“Hey man, you should read this. You’d love it. It’s amazing.”
“Oi Maria! Have you seen that the latest Marvel film? No?! Oh. My. God. You should watch it.”
“I started this new meditation thing a few weeks ago. I was sceptical at first, but boy, it’s totally changed my life. You should definitely try it.”
In the above examples can you imagine the recipient saying, “Really? That sounds AMAZING! I’m gonna go read/watch/do it too.” Yeah, I don’t see that happening either. The response I imagine is how I typically respond to people telling me I should do something: with polite indifference. For me, and for others, the only thing that saying “you should” guarantees is that we won’t.
Think about it. When was the last time someone nagging and insisting you do something changed your life? I bet it hasn’t. But I bet your life has changed many times after following your curiosity and discovering something.
So what to do instead? What can we say about something we care about if we can’t say “you should”? Why don’t you tell them about the most revolutionary idea the book contains? How about you describe your favourite scene from the movie? How about you mention the benefits the new practice has brought into your life? Show your enjoyment and excitement not through your insistence, but by the excitement with which you discuss it, and via the visible impact it has had on your life and thinking.

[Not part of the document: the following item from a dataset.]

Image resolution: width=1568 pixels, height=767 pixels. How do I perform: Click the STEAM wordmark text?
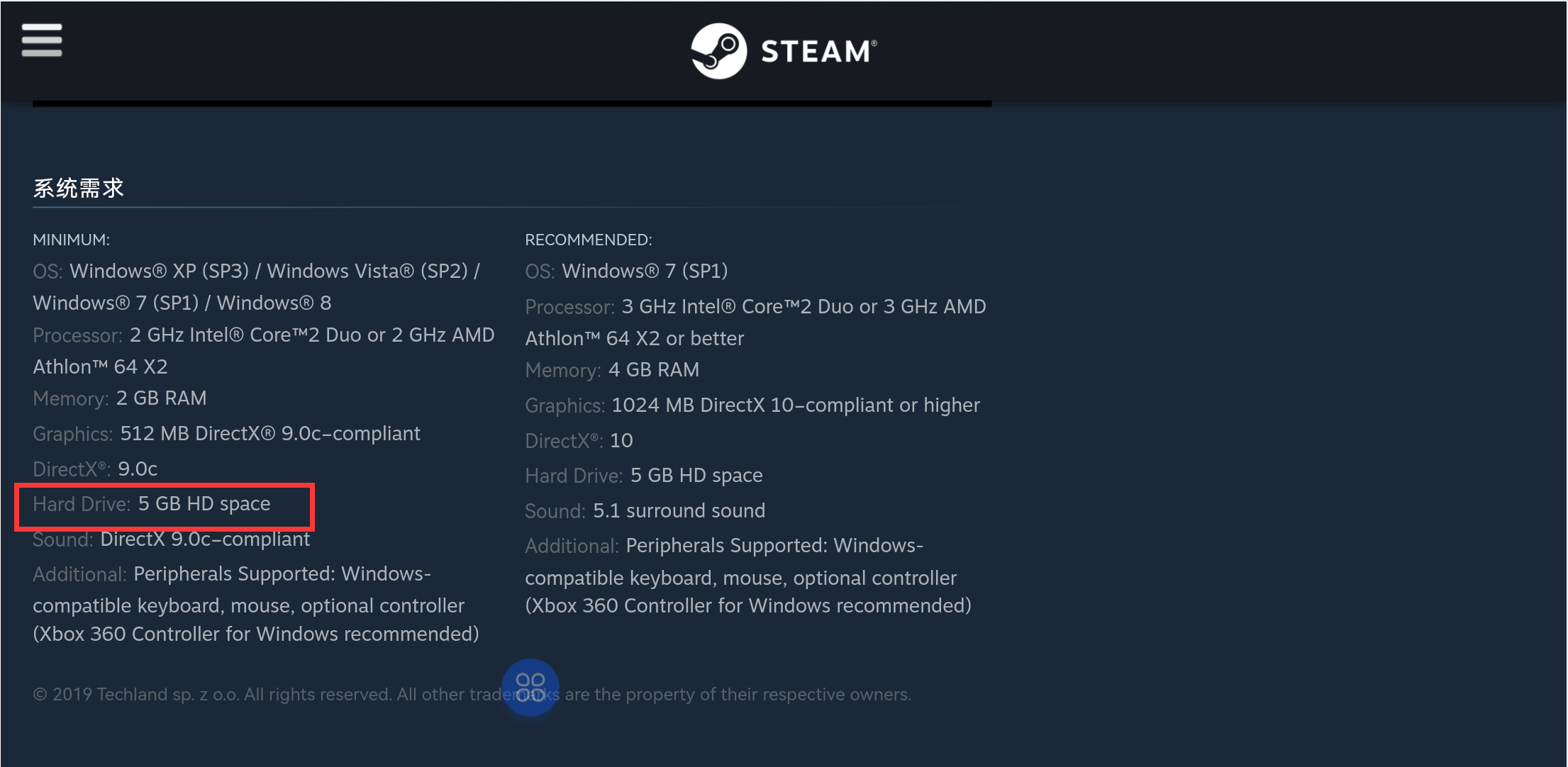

We are like stubborn mules. The more someone insists we do something or go somewhere, the more we resist and refuse to be moved. So if you want to recommend something, anything, describe the thing or the impact it is having. Don’t advise that someone does watches I, reads it, or does it. That way, you inflame their curiosity. That way you get them to ask questions. That way, you can let their naturally occurring interest, not your insistence, create intrigue and eventually, excitement.